Valérie Belin. Les visions silencieuses
236 pages
24.8 x 33 cm, paperback, Otabind binding
140 illustrations
Texts by Laurence Bertrand Dorléac, art historian; Marie Darrieussecq, writer and psychoanalyst; Sophie Barthélémy, director of the Musée des Beaux-Arts de Bordeaux.
In bookshops on 25 April 2024
Editions Lienart with the Musée des Beaux-Arts de Bordeaux
Available in English: ISBN 978-2-35906-429-2
Valérie Belin (born 1964) blurs the lines between the real and the virtual, nature and artifice, inanimate objects and living beings, presence and absence, hyperrealism and metaphor. The artist likes to say that she doesn't make "photographs of objects" but "portraits of objects", seeing in them a "metaphor for the body crossed by light". Bodybuilders, with their battered and oiled bodies, are matched by the metal carcasses of wrecked cars, while window mannequins often seem more human than their flesh doubles.

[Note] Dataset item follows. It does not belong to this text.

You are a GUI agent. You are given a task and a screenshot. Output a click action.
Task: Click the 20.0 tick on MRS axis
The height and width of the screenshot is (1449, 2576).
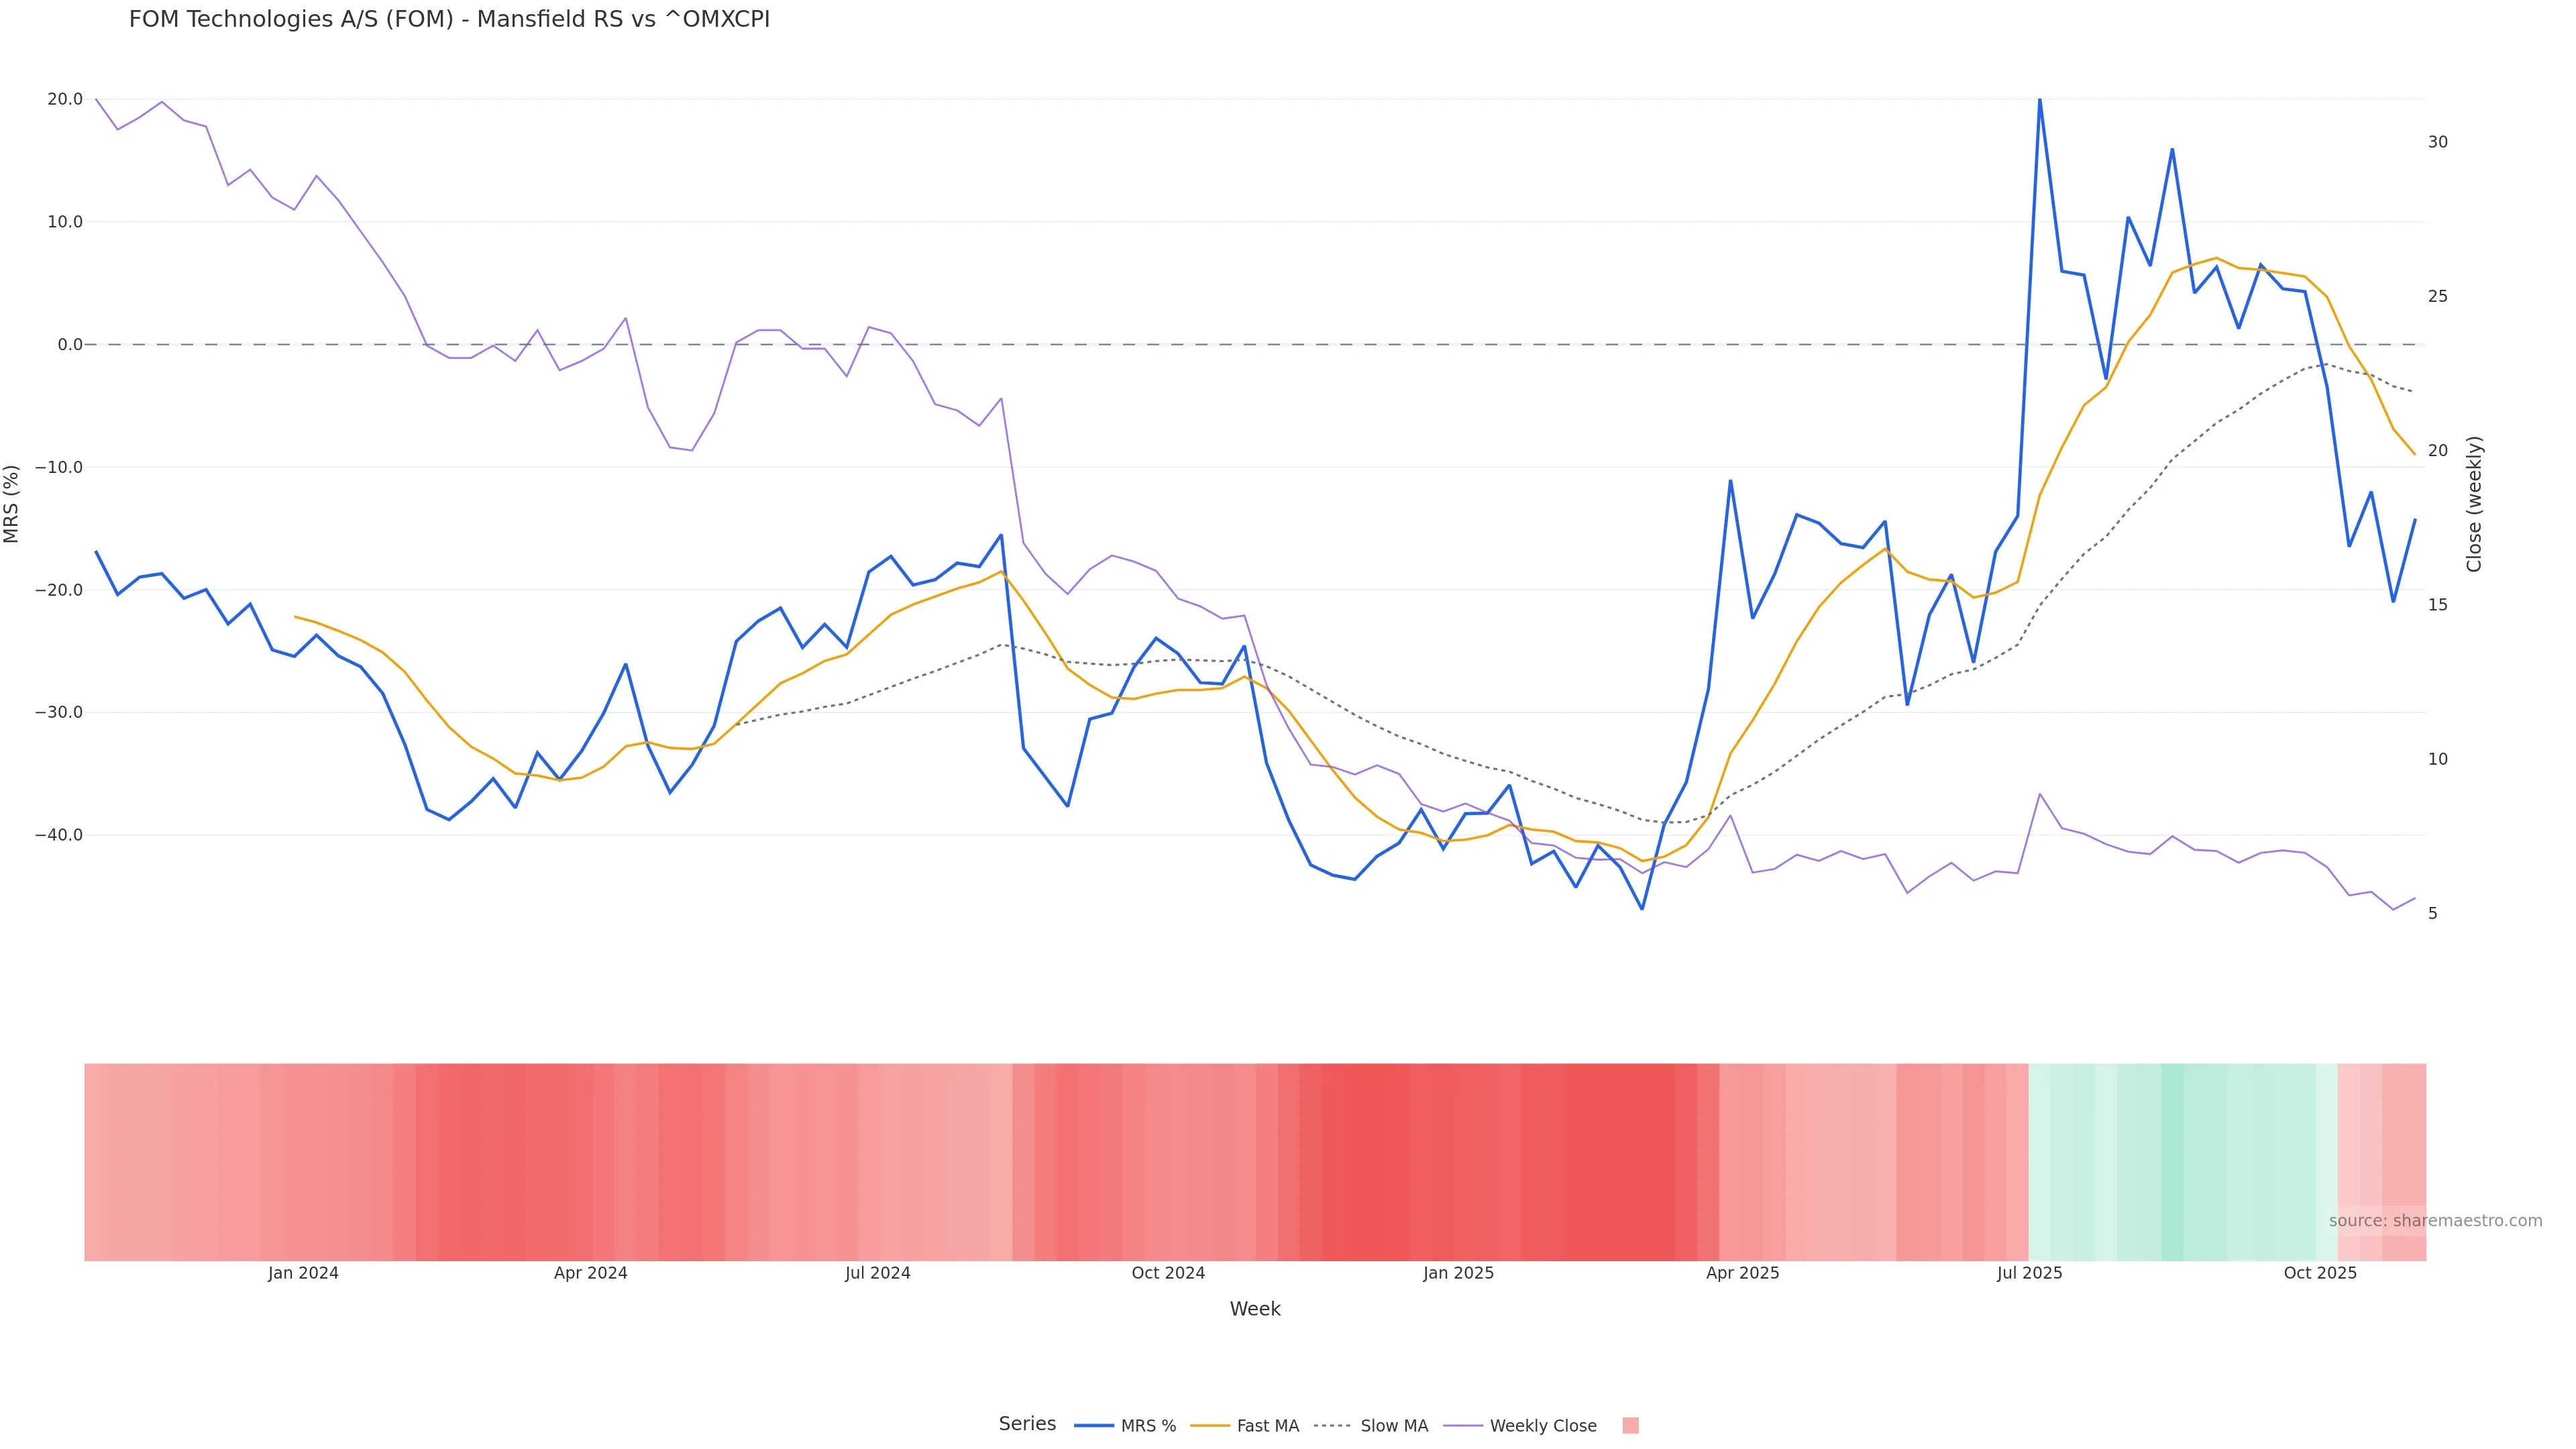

Through her images, the most recent of which are saturated with visual signs, Valérie Belin plays with the codes of representation and blurs the boundaries between reality and the imaginary. In this way, she has kept pace with the technological and ontological changes in photography, from analogue to digital, while at the same time following in the tradition of the avant-gardes of the inter-war years by appropriating techniques such as overprinting and solarisation. His switch to colour, from 2006 onwards, gave his photographs a more pictorial dimension and sometimes a fully assumed 'collage' aspect.
Bringing together around a hundred works spanning the artist's entire output, from the late 1990s to his most recent series, including one previously unpublished work, the book highlights the pictorial dimension of his photographic work.
The artist's many references to the history of art, through the genres of still life, portraiture, the nude and the cult of the body, also provide a stimulating dialogue with the Bordeaux collections. Eleven photographs, for example, are in conversation with paintings and drawings from the museum.